愛と平和
太陽が顔を見せ始めた。目覚めてすぐ、いつものようにくちばしで羽繕いをした。健康の為の大事な作業だ。
羽を整えたあと、我が家に異変がないことを確認し、飛び立つ。さて、今日はどこまでいこうか。
砂埃が舞う。乾燥した国だ。寒暑の差が激しい。昔から民族問題や宗教問題が絶えず、更に悪いことに、それを綱引きとして大国が干渉してくる。世界平和度指数163位、最下位の国の空はやはり空気が重い。流れ弾に当たる前にここは去ろう。
海から暖かい風が吹いてくる。緯度の割に温暖なのはこのせいか。火山が活発で温泉も多い。地元民も観光客に開放的に見える。この国は軍隊が無いそうだ。犯罪も少ない。もともと、争うという思考があまりないのかもしれない。福祉水準も高く、LGBTにも寛容的だ。世界平和度指数1位の理由は、そういうお国柄からなのだろう。旅の記念に夜のオーロラを見てから日本に戻ろう。
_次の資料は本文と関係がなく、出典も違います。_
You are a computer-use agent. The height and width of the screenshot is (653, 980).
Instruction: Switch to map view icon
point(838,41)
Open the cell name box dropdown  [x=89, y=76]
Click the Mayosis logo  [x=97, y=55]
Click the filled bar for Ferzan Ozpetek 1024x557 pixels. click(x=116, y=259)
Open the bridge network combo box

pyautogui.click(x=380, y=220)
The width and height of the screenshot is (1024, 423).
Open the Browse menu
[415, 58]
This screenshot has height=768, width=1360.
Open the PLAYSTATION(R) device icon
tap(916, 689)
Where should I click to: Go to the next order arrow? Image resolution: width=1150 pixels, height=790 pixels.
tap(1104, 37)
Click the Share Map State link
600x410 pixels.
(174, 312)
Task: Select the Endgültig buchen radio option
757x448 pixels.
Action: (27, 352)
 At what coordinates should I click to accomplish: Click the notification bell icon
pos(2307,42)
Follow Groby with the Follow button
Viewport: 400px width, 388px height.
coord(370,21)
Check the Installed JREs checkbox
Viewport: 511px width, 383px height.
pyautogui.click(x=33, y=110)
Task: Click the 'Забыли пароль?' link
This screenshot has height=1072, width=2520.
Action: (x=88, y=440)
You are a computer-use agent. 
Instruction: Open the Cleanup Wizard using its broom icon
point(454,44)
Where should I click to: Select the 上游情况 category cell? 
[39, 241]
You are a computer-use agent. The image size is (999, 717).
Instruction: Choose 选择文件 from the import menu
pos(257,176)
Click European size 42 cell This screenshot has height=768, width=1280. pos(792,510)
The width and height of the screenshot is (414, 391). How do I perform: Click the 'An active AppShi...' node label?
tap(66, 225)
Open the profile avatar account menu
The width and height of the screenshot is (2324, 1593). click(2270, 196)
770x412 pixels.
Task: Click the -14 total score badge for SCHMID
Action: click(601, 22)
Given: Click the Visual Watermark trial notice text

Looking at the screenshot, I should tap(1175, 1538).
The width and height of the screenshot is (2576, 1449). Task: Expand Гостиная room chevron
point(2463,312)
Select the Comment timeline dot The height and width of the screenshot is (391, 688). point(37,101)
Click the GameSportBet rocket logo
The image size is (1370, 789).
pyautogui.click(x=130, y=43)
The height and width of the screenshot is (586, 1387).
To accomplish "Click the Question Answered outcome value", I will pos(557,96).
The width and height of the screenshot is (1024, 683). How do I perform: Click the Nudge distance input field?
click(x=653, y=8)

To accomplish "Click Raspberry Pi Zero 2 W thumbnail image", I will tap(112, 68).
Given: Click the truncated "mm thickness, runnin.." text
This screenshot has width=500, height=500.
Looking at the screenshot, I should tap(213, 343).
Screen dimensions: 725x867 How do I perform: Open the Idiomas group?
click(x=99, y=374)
日本は世界平和度指数9位だという。まあまずまずかな。戦争もなく、世界平和に高く貢献しているといっていいだろう。気になるところといえば、ここ数十年、人が減っているということだ。平和で経済的にも豊かと言われている国なのに、愛の数が減っているのか。人間の社会は複雑だな。
巣に戻ると、伴侶が出迎えた。旅で疲れた羽を、くちばしで優しく繕ってくれた。
餌は取ってきてくれました?
あっ、と声を出す。
今度、温泉にでもいこうか。いい所を見つけたんだ。
もう、また誤魔化して。明日は忘れないでくださいね。